◆ Assignment
Please transcribe all of the records precisely.
*** Records for this task Section Begins ***
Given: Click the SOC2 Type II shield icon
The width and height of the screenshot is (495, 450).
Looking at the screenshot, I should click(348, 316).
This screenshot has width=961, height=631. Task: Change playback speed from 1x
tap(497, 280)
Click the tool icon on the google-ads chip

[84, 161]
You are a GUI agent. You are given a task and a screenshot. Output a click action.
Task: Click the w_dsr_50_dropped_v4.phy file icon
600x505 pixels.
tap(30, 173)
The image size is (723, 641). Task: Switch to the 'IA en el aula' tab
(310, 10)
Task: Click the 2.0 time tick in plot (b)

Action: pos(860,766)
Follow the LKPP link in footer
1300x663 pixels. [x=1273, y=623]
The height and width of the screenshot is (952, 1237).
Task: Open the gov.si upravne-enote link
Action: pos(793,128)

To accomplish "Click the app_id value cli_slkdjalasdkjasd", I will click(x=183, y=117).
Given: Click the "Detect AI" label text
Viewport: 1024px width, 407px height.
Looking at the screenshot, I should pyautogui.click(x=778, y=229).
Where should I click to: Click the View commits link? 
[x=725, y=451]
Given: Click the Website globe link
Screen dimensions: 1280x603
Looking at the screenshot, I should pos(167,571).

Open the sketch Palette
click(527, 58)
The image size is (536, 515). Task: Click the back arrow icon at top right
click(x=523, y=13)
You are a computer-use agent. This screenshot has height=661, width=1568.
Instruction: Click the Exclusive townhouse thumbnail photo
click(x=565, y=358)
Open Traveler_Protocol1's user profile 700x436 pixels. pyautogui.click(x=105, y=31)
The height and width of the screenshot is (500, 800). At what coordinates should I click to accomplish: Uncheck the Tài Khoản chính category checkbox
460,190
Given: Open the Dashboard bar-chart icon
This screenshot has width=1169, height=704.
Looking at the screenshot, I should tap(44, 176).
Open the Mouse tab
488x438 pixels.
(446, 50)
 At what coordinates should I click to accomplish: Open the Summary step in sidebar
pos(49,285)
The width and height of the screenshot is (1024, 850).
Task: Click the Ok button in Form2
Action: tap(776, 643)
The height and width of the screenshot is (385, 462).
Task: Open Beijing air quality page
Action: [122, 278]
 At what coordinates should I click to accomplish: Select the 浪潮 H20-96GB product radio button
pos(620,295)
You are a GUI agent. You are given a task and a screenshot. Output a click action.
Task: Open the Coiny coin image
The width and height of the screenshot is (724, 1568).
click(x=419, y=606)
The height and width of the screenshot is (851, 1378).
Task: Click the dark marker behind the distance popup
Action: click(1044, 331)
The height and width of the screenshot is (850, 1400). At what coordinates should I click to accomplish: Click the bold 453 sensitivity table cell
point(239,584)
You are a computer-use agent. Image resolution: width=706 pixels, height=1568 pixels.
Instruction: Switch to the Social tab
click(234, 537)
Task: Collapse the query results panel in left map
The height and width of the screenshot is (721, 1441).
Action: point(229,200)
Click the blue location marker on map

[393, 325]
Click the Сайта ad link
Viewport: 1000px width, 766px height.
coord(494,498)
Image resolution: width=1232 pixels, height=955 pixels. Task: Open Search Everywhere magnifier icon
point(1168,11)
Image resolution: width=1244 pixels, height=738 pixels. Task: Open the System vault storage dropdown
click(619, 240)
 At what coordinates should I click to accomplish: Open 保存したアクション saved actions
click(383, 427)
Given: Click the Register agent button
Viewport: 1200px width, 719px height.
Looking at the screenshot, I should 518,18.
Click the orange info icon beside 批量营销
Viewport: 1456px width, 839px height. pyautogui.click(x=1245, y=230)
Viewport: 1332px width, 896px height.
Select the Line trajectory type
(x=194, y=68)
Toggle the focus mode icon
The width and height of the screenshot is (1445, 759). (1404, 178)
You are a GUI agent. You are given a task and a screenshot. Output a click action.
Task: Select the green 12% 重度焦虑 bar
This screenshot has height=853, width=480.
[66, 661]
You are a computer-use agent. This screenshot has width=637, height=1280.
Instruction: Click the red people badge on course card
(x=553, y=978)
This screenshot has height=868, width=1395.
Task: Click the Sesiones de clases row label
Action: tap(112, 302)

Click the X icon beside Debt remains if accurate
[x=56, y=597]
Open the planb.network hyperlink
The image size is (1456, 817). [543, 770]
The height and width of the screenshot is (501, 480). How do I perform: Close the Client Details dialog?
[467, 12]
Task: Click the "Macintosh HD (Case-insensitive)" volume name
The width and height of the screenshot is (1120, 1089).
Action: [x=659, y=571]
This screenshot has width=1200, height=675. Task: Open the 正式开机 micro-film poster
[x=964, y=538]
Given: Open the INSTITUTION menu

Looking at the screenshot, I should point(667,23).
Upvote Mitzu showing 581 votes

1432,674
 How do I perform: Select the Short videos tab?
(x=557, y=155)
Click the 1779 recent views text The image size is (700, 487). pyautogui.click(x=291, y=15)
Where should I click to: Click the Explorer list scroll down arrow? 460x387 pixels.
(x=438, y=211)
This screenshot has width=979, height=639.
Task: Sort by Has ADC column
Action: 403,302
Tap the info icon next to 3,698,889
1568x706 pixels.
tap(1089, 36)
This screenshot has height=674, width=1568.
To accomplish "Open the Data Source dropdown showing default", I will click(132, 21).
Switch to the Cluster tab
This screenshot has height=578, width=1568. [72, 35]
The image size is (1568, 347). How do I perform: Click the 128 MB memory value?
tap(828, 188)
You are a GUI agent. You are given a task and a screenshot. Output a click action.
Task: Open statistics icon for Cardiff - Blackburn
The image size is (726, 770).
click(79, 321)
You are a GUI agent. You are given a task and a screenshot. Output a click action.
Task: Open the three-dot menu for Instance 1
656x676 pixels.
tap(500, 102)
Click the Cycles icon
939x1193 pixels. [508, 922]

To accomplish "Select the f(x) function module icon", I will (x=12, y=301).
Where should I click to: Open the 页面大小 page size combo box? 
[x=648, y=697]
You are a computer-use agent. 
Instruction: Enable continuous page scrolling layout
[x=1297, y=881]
*** Records for this task Section Ends ***
◆ Output of the task
Given: Click the SOC2 Type II shield icon
The width and height of the screenshot is (495, 450).
Looking at the screenshot, I should click(348, 316).
This screenshot has width=961, height=631. Task: Change playback speed from 1x
tap(497, 280)
Click the tool icon on the google-ads chip

[84, 161]
You are a GUI agent. You are given a task and a screenshot. Output a click action.
Task: Click the w_dsr_50_dropped_v4.phy file icon
600x505 pixels.
tap(30, 173)
The image size is (723, 641). Task: Switch to the 'IA en el aula' tab
(310, 10)
Task: Click the 2.0 time tick in plot (b)

Action: pos(860,766)
Follow the LKPP link in footer
1300x663 pixels. [x=1273, y=623]
The height and width of the screenshot is (952, 1237).
Task: Open the gov.si upravne-enote link
Action: pos(793,128)

To accomplish "Click the app_id value cli_slkdjalasdkjasd", I will click(x=183, y=117).
Given: Click the "Detect AI" label text
Viewport: 1024px width, 407px height.
Looking at the screenshot, I should pyautogui.click(x=778, y=229).
Where should I click to: Click the View commits link? 
[x=725, y=451]
Given: Click the Website globe link
Screen dimensions: 1280x603
Looking at the screenshot, I should pos(167,571).

Open the sketch Palette
click(527, 58)
The image size is (536, 515). Task: Click the back arrow icon at top right
click(x=523, y=13)
You are a computer-use agent. This screenshot has height=661, width=1568.
Instruction: Click the Exclusive townhouse thumbnail photo
click(x=565, y=358)
Open Traveler_Protocol1's user profile 700x436 pixels. pyautogui.click(x=105, y=31)
The height and width of the screenshot is (500, 800). At what coordinates should I click to accomplish: Uncheck the Tài Khoản chính category checkbox
460,190
Given: Open the Dashboard bar-chart icon
This screenshot has width=1169, height=704.
Looking at the screenshot, I should tap(44, 176).
Open the Mouse tab
488x438 pixels.
(446, 50)
 At what coordinates should I click to accomplish: Open the Summary step in sidebar
pos(49,285)
The width and height of the screenshot is (1024, 850).
Task: Click the Ok button in Form2
Action: tap(776, 643)
The height and width of the screenshot is (385, 462).
Task: Open Beijing air quality page
Action: [122, 278]
 At what coordinates should I click to accomplish: Select the 浪潮 H20-96GB product radio button
pos(620,295)
You are a GUI agent. You are given a task and a screenshot. Output a click action.
Task: Open the Coiny coin image
The width and height of the screenshot is (724, 1568).
click(x=419, y=606)
The height and width of the screenshot is (851, 1378).
Task: Click the dark marker behind the distance popup
Action: click(1044, 331)
The height and width of the screenshot is (850, 1400). At what coordinates should I click to accomplish: Click the bold 453 sensitivity table cell
point(239,584)
You are a computer-use agent. Image resolution: width=706 pixels, height=1568 pixels.
Instruction: Switch to the Social tab
click(234, 537)
Task: Collapse the query results panel in left map
The height and width of the screenshot is (721, 1441).
Action: point(229,200)
Click the blue location marker on map

[393, 325]
Click the Сайта ad link
Viewport: 1000px width, 766px height.
coord(494,498)
Image resolution: width=1232 pixels, height=955 pixels. Task: Open Search Everywhere magnifier icon
point(1168,11)
Image resolution: width=1244 pixels, height=738 pixels. Task: Open the System vault storage dropdown
click(619, 240)
 At what coordinates should I click to accomplish: Open 保存したアクション saved actions
click(383, 427)
Given: Click the Register agent button
Viewport: 1200px width, 719px height.
Looking at the screenshot, I should 518,18.
Click the orange info icon beside 批量营销
Viewport: 1456px width, 839px height. pyautogui.click(x=1245, y=230)
Viewport: 1332px width, 896px height.
Select the Line trajectory type
(x=194, y=68)
Toggle the focus mode icon
The width and height of the screenshot is (1445, 759). (1404, 178)
You are a GUI agent. You are given a task and a screenshot. Output a click action.
Task: Select the green 12% 重度焦虑 bar
This screenshot has height=853, width=480.
[66, 661]
You are a computer-use agent. This screenshot has width=637, height=1280.
Instruction: Click the red people badge on course card
(x=553, y=978)
This screenshot has height=868, width=1395.
Task: Click the Sesiones de clases row label
Action: tap(112, 302)

Click the X icon beside Debt remains if accurate
[x=56, y=597]
Open the planb.network hyperlink
The image size is (1456, 817). [543, 770]
The height and width of the screenshot is (501, 480). How do I perform: Close the Client Details dialog?
[467, 12]
Task: Click the "Macintosh HD (Case-insensitive)" volume name
The width and height of the screenshot is (1120, 1089).
Action: [x=659, y=571]
This screenshot has width=1200, height=675. Task: Open the 正式开机 micro-film poster
[x=964, y=538]
Given: Open the INSTITUTION menu

Looking at the screenshot, I should point(667,23).
Upvote Mitzu showing 581 votes

1432,674
 How do I perform: Select the Short videos tab?
(x=557, y=155)
Click the 1779 recent views text The image size is (700, 487). pyautogui.click(x=291, y=15)
Where should I click to: Click the Explorer list scroll down arrow? 460x387 pixels.
(x=438, y=211)
This screenshot has width=979, height=639.
Task: Sort by Has ADC column
Action: 403,302
Tap the info icon next to 3,698,889
1568x706 pixels.
tap(1089, 36)
This screenshot has height=674, width=1568.
To accomplish "Open the Data Source dropdown showing default", I will click(132, 21).
Switch to the Cluster tab
This screenshot has height=578, width=1568. [72, 35]
The image size is (1568, 347). How do I perform: Click the 128 MB memory value?
tap(828, 188)
You are a GUI agent. You are given a task and a screenshot. Output a click action.
Task: Open statistics icon for Cardiff - Blackburn
The image size is (726, 770).
click(79, 321)
You are a GUI agent. You are given a task and a screenshot. Output a click action.
Task: Open the three-dot menu for Instance 1
656x676 pixels.
tap(500, 102)
Click the Cycles icon
939x1193 pixels. [508, 922]

To accomplish "Select the f(x) function module icon", I will (x=12, y=301).
Where should I click to: Open the 页面大小 page size combo box? 
[x=648, y=697]
You are a computer-use agent. 
Instruction: Enable continuous page scrolling layout
[x=1297, y=881]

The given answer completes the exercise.